Ecom Podcast
#108 - N-Gram Analysis for Amazon PPC: How to Reduce ACOS with Negative Phrase Match Keywords
Summary
"N-Gram analysis can reduce your Amazon PPC ACOS by identifying and eliminating wasted ad spend; simply download a search term report, upload it to a specialized Google Sheet, and analyze sequences of words to optimize your negative phrase match keywords strategy."
Full Content
#108 - N-Gram Analysis for Amazon PPC: How to Reduce ACOS with Negative Phrase Match Keywords
Speaker 1:
You may have heard about N-Grams for Amazon PPC. It's an advanced method of search term analysis that allows you to uncover hidden and wasted ad spend so that you can lower your ACOS.
Speaker 2:
If you haven't heard about N-Grams, no problem. Today, we're breaking down the definition and showing you how to make full use of this advanced tactic to improve your Amazon PPC.
Speaker 1:
Alexa, play That Amazon Ads Podcast.
Unknown Speaker:
Which one would you like to hear?
Speaker 1:
The best one.
Unknown Speaker:
Okay, now playing That Amazon Ads Podcast. These gentlemen are completely changing the game.
Speaker 2:
After listening to That Amazon Ads Podcast, my ads are finally profitable.
Unknown Speaker:
I also heard they're pretty cute.
Speaker 1:
All right guys you may know that we have that Amazon ads master class which is a online course the engine I created last year it's basically the podcast information but. Distilled and on steroids.

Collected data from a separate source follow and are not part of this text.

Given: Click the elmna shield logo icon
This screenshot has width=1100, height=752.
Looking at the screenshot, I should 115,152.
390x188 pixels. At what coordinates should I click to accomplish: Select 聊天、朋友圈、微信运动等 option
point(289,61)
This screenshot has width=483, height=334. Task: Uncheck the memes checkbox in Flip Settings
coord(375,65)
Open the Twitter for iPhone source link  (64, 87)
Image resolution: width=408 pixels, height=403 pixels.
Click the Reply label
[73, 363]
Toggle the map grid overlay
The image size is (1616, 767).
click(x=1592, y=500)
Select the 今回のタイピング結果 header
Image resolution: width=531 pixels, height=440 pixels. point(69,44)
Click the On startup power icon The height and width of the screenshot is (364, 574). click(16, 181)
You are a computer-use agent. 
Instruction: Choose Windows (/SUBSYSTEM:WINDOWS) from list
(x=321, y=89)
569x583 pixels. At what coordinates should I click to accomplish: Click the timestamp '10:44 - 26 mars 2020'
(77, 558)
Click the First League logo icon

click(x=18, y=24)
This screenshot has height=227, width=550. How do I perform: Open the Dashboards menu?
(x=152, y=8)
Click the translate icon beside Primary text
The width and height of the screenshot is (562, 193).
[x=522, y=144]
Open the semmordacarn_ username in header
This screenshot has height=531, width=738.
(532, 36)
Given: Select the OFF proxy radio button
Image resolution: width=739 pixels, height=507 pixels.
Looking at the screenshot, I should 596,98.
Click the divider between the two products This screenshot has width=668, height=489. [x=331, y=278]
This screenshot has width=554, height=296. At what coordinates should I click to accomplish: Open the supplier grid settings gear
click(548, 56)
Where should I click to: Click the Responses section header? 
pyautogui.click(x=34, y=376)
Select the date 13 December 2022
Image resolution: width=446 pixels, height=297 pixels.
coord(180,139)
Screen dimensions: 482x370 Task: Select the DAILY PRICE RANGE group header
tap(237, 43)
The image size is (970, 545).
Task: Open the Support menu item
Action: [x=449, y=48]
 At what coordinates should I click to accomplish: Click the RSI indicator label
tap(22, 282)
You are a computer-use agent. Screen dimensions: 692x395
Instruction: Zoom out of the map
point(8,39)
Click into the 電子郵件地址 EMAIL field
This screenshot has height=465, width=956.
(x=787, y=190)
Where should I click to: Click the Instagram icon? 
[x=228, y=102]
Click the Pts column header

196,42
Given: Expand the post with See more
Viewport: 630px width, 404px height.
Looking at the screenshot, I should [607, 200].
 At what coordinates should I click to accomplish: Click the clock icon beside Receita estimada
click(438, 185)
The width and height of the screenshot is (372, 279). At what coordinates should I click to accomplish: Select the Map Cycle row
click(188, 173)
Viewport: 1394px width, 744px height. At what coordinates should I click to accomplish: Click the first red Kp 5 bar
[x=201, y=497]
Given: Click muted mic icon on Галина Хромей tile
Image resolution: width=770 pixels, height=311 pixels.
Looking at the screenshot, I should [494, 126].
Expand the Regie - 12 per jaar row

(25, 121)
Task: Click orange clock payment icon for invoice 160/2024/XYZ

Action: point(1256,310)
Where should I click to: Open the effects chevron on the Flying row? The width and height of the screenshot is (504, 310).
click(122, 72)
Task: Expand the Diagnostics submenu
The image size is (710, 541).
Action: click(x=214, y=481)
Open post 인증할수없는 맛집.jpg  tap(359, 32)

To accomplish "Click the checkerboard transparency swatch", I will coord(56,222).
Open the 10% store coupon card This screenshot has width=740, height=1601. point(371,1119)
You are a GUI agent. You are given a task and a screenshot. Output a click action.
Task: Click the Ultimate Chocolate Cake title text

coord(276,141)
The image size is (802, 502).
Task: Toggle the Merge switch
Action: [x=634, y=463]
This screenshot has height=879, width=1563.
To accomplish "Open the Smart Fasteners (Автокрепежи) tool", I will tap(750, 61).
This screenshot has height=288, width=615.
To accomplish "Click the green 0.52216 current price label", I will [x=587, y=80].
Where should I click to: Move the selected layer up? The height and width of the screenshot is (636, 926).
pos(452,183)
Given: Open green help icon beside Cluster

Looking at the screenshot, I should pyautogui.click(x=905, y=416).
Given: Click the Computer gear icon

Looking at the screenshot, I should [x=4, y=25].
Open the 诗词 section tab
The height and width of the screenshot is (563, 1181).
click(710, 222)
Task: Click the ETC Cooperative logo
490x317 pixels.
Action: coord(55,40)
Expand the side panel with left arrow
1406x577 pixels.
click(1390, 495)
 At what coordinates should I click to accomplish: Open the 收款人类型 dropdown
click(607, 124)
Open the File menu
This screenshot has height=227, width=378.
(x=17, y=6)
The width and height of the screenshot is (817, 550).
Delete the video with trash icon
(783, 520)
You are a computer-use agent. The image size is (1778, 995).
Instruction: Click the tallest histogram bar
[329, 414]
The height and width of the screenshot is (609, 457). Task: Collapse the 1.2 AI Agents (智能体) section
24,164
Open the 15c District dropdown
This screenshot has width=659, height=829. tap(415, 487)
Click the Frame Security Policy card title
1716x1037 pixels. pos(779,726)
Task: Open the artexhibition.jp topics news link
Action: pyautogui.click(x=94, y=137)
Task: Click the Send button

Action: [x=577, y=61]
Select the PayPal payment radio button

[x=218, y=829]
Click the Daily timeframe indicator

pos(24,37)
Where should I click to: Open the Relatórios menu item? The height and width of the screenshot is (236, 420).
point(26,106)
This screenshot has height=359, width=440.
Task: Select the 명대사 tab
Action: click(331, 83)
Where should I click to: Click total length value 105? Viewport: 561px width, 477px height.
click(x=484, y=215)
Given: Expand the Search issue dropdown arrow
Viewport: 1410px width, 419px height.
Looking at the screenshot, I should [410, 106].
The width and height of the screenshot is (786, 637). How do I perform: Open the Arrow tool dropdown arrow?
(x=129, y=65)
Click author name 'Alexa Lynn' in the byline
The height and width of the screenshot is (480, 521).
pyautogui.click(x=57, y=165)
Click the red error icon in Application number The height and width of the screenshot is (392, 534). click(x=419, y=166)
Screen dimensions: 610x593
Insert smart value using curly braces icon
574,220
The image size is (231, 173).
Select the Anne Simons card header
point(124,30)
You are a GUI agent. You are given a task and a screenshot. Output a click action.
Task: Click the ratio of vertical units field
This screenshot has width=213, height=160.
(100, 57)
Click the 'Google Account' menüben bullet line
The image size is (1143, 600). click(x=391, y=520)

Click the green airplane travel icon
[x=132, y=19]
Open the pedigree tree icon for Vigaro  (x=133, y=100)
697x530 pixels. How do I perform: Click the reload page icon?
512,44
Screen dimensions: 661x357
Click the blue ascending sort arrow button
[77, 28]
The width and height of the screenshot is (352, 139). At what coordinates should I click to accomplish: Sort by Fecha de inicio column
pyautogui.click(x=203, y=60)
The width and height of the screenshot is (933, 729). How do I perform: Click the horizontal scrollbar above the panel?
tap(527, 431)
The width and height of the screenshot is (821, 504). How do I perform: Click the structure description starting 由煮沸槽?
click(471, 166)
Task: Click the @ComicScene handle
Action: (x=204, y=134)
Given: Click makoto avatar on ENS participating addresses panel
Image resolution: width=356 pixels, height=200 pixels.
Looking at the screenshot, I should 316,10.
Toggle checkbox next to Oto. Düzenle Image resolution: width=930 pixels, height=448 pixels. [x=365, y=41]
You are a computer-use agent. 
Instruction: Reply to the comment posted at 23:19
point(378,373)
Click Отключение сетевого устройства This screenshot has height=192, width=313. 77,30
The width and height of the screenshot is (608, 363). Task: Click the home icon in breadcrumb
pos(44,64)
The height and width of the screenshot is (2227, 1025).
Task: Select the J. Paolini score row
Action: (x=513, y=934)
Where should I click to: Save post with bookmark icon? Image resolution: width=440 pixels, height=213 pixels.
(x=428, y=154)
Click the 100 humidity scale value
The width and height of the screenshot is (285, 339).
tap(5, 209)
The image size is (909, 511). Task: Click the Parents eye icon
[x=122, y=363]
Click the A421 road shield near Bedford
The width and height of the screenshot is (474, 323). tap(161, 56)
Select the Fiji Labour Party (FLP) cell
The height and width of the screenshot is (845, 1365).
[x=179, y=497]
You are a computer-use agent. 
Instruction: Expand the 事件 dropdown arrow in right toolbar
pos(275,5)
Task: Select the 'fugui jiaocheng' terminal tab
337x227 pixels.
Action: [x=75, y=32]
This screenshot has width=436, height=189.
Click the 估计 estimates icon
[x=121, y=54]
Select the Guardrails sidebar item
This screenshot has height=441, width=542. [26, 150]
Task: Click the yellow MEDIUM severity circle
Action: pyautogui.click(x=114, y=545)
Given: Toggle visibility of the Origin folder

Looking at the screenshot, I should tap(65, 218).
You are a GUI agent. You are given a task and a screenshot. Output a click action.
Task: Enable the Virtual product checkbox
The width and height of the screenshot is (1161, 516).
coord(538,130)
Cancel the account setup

So it's streamlined, faster, more intense content. You can check it out. There's a link in the description. We are overdue. We are supposed to upload a few masterclass videos to YouTube, just some of the teasers. So be on the lookout for those.
We're going to start uploading just a few of the lessons for free. Make sure you subscribe so you don't miss it. One of those lessons is the N-Grams tutorial, which I don't know if that's coming out Before this episode or after this episode.
So look for that. But we're gonna do a real quick screen share and just show you very quickly what is going on in the Google Sheet that Andrew created. So Andrew, we've got this sheet. Why don't you just give us like the 10,
15 second tutorial for how to use this Google Sheet and then we're gonna show you guys a better, faster way.
Speaker 2:
Yeah, so basically to use this sheet, what you need to do is go download a search term report, upload it to this sheet, and then it will parse everything out for you and help you start to analyze these different sequences of words.
It's pretty straightforward. In the lesson, we'll walk you through exactly how to do all that.
Speaker 1:
Yeah. So just take that search and report, last 30 days, 60 days, grab the impressions, click spend orders, add sales, just paste it in the same form that you see here. And then the Google Sheet will do the magic and break everything down.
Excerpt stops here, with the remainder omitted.